How We Did It: Obtaining a Change-of-Use Agreement for Continental Graphics

February 28, 2011 § 2 Comments

We recently worked to obtain a “change-of-use” agreement for our Continental Graphics project in Los Angeles, and it was a very enlightening and complicated process. “Change-of-use” literally means permission has been given by a local authority for premises to be used for a different purpose. This particular project contained one office and one manufacturing/garage space, both of which have now been officially converted to retail. The project plan-checked through Case Management at LADBS, which is where projects are sent if they are complex in nature and have multiple entitlements.

There are several things to consider when applying for a change-of-use:

PLANNING CODE CONSIDERATIONS

ZONING: Any change of use of a building or a portion of a building must conform to the current regulations of the zone and other applicable current land use regulations (LAMC SEC. 12.23 B7a)

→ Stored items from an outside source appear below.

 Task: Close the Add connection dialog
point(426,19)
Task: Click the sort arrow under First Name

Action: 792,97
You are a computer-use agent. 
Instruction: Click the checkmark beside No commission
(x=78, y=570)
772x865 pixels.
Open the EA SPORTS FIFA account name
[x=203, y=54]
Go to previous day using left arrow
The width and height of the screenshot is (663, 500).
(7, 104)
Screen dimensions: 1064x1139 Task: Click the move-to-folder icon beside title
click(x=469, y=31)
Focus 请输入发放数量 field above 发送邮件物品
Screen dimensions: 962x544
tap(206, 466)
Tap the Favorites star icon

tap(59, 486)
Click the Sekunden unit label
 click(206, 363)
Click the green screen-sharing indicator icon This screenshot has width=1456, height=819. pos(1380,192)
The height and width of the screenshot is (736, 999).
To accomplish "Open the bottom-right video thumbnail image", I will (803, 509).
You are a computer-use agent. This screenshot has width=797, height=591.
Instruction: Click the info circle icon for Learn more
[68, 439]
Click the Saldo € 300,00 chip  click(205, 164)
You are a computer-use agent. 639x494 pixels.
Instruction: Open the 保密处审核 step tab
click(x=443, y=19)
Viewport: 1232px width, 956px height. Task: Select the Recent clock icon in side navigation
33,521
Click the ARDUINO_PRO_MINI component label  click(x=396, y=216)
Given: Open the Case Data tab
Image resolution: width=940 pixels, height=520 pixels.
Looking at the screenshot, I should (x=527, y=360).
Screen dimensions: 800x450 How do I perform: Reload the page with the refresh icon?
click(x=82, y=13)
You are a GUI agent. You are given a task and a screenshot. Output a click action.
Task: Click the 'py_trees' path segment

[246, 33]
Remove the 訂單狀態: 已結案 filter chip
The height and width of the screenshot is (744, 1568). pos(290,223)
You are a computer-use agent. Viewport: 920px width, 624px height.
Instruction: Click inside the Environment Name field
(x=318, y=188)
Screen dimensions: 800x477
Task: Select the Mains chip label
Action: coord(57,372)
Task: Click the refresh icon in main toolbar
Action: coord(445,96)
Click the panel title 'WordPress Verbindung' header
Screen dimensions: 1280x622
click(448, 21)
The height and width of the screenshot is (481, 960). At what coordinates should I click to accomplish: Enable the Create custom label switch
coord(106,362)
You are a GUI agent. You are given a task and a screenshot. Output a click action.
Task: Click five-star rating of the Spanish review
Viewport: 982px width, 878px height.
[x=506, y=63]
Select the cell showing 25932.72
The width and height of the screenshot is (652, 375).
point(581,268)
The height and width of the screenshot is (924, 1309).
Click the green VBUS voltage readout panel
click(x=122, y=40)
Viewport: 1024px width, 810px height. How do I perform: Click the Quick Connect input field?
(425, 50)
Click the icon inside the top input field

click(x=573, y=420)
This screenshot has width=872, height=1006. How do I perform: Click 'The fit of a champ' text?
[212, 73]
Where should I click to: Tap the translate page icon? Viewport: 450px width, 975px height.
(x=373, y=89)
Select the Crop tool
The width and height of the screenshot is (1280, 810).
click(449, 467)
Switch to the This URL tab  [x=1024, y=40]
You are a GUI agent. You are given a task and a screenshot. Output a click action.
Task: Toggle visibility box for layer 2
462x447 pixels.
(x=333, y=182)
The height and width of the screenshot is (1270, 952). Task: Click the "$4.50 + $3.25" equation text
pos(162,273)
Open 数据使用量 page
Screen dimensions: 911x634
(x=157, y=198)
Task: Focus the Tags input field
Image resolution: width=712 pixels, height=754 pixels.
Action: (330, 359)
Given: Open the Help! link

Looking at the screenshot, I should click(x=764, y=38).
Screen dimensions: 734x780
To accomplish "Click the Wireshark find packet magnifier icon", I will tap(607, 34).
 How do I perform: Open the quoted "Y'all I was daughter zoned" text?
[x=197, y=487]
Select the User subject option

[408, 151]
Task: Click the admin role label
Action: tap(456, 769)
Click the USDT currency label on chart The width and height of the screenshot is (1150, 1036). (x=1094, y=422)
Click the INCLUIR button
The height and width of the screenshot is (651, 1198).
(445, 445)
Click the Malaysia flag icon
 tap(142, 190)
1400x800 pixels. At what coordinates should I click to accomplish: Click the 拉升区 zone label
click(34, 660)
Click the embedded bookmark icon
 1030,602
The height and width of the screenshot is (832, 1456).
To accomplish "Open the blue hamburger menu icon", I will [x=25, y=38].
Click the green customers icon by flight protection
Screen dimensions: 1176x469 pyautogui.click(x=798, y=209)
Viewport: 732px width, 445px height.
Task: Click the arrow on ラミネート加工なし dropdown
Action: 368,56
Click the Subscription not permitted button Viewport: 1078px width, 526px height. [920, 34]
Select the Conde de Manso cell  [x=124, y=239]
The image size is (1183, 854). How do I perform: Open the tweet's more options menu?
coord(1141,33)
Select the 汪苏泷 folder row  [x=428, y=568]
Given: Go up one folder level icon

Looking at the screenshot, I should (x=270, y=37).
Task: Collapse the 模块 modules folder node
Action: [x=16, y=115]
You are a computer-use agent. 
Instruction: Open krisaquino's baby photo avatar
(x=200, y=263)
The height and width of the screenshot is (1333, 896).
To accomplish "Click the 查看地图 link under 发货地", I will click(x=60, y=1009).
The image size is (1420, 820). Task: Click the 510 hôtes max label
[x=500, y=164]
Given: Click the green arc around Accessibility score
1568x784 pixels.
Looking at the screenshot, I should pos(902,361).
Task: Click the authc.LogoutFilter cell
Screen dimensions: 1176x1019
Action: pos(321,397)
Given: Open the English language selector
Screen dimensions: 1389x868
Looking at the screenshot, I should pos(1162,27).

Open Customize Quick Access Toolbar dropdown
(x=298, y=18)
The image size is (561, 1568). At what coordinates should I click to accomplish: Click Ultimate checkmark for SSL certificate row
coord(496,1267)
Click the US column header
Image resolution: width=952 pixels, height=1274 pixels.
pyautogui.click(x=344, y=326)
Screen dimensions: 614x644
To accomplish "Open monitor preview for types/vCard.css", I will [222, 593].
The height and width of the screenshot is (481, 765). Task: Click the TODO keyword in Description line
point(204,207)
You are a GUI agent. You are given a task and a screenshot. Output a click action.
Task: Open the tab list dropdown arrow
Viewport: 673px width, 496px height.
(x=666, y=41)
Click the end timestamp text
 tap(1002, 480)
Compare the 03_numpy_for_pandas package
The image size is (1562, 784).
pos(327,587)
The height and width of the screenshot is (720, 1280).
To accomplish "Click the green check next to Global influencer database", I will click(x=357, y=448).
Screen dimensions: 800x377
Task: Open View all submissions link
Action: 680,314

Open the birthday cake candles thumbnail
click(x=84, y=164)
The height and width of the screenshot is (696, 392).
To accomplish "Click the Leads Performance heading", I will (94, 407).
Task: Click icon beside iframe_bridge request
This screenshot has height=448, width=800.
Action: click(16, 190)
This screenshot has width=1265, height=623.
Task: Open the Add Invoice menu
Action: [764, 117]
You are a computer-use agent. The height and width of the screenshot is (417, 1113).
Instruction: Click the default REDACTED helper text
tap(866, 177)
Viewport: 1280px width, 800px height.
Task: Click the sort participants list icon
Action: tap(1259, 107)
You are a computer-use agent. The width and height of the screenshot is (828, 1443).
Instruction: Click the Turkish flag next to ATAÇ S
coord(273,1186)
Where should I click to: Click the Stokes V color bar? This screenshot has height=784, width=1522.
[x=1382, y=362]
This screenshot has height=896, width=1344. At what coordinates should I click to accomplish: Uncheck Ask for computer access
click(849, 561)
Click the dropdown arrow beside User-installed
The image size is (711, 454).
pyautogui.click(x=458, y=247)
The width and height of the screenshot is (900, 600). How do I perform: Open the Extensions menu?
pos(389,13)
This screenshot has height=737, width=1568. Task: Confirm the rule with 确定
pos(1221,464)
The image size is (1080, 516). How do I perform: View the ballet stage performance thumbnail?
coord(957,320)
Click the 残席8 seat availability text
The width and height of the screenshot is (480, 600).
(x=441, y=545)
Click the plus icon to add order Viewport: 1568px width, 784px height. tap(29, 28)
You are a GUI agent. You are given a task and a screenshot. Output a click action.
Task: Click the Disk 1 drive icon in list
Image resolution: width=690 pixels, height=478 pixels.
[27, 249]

PARKING: For the purpose of calculating the parking requirements for a change of use or other alterations, which would require additional parking spaces per this Code… existing parking must be maintained and additional parking spaces shall be provided equal to the difference between the number of required parking spaces for the existing use based on current parking regulations …and the number of required parking spaces for the new use or the new capacity created by the alterations, also based on current parking regulations (LAMC SEC. 12.23 B8b)

Example: There is an existing 3,900 sf office building that will be changed to a retail use.  How much additional parking is required?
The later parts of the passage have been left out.